Questa mattina, nella sala stampa “Bergamini“, il direttore sportivo dei lupi Gennaro Delvecchio ha incontrato la stampa per fare il punto sulla difficile situazione di classifica e ambientale che si respira intorno al Cosenza Calcio. Non si è tirato indietro alle tante domande dei giornalisti mettendoci in prima persona la faccia. Particolare dovuto ma non scontato visto il clima non certo disteso e sereno degli ultimi mesi.
Un focus a 360° sulle scelte di calciomercato, passando per i tanti rifiuti ricevuti dai calciatori contattati, alla situazione dell’esonero di Alvini poi rientrato. La rabbia e la voglia di non gettare la spugna e combattere fino all’ultimo minuto per giocarsi le residue possibilità di raggiungere la salvezza.
LE DICHIARAZIONI DI DELVECCHIO
“L’arrivo di Cruz è da considerarsi come un jolly. Abbiamo già 4 attaccanti che sono Artistico, Mazzocchi, Fumagalli e Zilli. E’ stato preso non per fare la differenza ma con l’intenzione di fare il quinto attaccante della rosa. Ha comunque delle potenzialità, se sta bene ritengo che possa darci una mano. Alcuni calciatori li avevo chiusi prima del Cittadella. Dopo aver perso è stato difficile trovare giocatori che potessero accettare questa situazione. Garritano è stato l’unico elemento che nella difficoltà è voluto venire a Cosenza. Ha detto subito di sì.

Sono venuto qui con un grandissimo entusiasmo. Normale che non mi aspettavo di vivere mesi così, ma fa parte del calcio. Noi abbiamo una responsabilità, quella di andare in campo e battagliare fino alla fine, ce la metteremo tutta. Questo lo posso garantire, altro non posso. Io combatto per questa squadra fino alla fine. Non voglio avere altre responsabilità se non stare qui dalla mattina alla sera e combattere con il gruppo. Non ho mai pensato di dimettermi. Tornare a casa sarebbe da codardi. Non abbandono la nave che sta affondando. Se la partita contro la Carrarese andrà male, ci prenderemo le responsabilità. Se riusciremo a riaccendere una fiammella, ci nutriremo di quella.
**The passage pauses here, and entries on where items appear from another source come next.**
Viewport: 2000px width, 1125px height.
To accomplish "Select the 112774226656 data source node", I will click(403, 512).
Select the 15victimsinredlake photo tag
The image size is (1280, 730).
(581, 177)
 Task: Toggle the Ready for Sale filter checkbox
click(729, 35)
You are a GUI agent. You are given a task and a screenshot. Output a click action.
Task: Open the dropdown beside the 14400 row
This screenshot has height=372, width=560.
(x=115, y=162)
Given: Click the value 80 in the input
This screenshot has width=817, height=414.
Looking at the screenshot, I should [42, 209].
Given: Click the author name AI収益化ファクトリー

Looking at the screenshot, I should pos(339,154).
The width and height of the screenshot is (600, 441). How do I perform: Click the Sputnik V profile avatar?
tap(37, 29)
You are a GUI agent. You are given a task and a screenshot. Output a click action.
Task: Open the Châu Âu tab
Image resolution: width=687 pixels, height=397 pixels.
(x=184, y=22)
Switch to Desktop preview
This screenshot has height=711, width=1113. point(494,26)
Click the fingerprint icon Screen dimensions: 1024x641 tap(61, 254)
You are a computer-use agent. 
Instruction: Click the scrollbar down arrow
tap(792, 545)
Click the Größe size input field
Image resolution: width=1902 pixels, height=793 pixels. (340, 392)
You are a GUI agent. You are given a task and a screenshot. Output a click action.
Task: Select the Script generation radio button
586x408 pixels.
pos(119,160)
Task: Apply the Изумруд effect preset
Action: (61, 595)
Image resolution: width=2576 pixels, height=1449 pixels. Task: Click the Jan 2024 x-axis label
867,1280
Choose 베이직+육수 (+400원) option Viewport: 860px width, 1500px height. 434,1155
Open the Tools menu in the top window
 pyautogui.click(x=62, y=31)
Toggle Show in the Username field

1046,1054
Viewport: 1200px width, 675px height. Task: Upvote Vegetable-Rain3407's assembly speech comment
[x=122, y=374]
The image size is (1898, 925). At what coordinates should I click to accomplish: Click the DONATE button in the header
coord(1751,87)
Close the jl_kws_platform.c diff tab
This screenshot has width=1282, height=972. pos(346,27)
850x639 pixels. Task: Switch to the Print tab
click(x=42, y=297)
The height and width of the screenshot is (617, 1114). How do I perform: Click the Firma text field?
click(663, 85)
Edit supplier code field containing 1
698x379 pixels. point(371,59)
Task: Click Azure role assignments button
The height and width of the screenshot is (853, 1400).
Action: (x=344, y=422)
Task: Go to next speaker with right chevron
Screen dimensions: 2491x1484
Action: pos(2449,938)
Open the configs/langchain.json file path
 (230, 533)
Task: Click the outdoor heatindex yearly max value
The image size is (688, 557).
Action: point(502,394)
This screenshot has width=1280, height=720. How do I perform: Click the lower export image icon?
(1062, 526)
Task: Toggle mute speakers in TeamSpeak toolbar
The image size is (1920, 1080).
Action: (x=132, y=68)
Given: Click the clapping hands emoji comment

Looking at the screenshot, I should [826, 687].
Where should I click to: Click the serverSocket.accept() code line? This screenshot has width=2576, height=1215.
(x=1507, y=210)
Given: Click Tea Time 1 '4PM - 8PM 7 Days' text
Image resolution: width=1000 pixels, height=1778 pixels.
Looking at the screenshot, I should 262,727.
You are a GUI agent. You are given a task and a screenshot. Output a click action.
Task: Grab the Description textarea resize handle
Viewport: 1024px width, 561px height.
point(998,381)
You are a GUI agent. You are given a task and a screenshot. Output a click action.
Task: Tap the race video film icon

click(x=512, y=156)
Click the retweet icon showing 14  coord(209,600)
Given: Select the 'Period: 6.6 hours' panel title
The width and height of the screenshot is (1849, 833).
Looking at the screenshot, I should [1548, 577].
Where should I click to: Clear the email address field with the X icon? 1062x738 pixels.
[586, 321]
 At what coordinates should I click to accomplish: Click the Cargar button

Si sono dette tante inesattezze sulla vicenda dell’arrivo di Lucarelli e l’esonero di Alvini. La verità è che dopo la sconfitta di Genova contro la Sampdoria mi hanno chiamato tante persone per propormi nuovi allenatori. Ho avuto tre colloqui tra cui uno approfondito con Lucarelli. Dopo un’ora però ho chiamato il suo avvocato e comunicato che il Cosenza avrebbe continuato con Alvini. La squadra lo segue, il gruppo è con lui.
Questa piazza può andare avanti solo con l’entusiasmo dei tifosi, il pubblico è fondamentale. Ho giocato da calciatore al sud è questo è sempre stato fondamentale. Non c’è una mancanza, io chiedo uno sforzo in più, di darci una mano fino al triplice fischio. Poi se verremo meno, ci prenderemo le nostre responsabilità. In campo dobbiamo dimostrare alla gente che meritiamo di indossare la maglia del Cosenza”.